The fourth portion is located downstream from the third portion, and includes a shaft portion and a plurality of protrusion portions protruding from the outer peripheral surface of the shaft portion,
A fluid supply pipe, wherein the diameter of the shaft portion of the first portion of the internal structure is smaller than the diameter of the shaft portion of the second portion. 6. The fluid supply pipe according to claim 5, wherein the diameter of the shaft portion of the first portion of the internal structure is smaller than the diameter of the shaft portion of the second portion. A fluid supply pipe,
An internal structure;
A pipe body for storing the internal structure;
Including
The tube body includes an inlet and an outlet,
The internal structure includes a first portion, a second portion, a third portion, and a fourth portion that are integrally formed on a common shaft member having a circular cross section.
The first portion is located on the upstream side of the tube body when the internal structure is housed in the tube body, and a plurality of blades formed in a spiral shape so as to generate a spiral flow in the fluid.

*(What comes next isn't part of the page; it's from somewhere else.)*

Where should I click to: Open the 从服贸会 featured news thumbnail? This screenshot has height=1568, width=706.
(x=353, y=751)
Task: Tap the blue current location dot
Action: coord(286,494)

Contains
The second portion is located downstream from the first portion, and includes a shaft portion and a plurality of protrusion portions protruding from the outer peripheral surface of the shaft portion,
The third portion is located downstream from the second portion, and includes a shaft portion and a plurality of wings formed in a spiral shape so as to generate a spiral flow in the fluid.
The fourth portion is located downstream from the third portion, and includes a shaft portion and a plurality of protrusion portions protruding from the outer peripheral surface of the shaft portion,
The diameter of the shaft portion of the first portion of the internal structure gradually increases from the upstream side to the downstream side, the shaft portion of the second portion has a constant diameter,
Fluid supply tube diameter of the largest part of the cross section of the shaft portion of the first portion, which is a same as the diameter of the shaft portion of the second portion. The diameter of the shaft portion of the first portion of the internal structure gradually increases from the upstream side to the downstream side, the shaft portion of the second portion has a constant diameter,
6. The fluid supply pipe according to claim 5, wherein the diameter of the largest portion of the cross section of the shaft portion of the first portion is the same as the diameter of the shaft portion of the second portion. A machine tool in which a coolant is introduced into the fluid supply pipe according to any one of claims 1 to 9 to give predetermined flow characteristics, and then discharged onto a tool or a workpiece to be cooled. A shower nozzle in which water or hot water is introduced into the fluid supply pipe according to any one of claims 1 to 9 to give a predetermined flow characteristic and then discharged to enhance the cleaning effect. A fluid mixing apparatus in which a plurality of fluids having different characteristics are flowed into the fluid supply pipe according to any one of claims 1 to 9 , and predetermined flow characteristics are given, and the plurality of fluids are mixed and then discharged. The hydroponic cultivation apparatus which discharges, after making water flow in into the fluid supply pipe in any one of Claim 1 to 9 and making dissolved oxygen increase.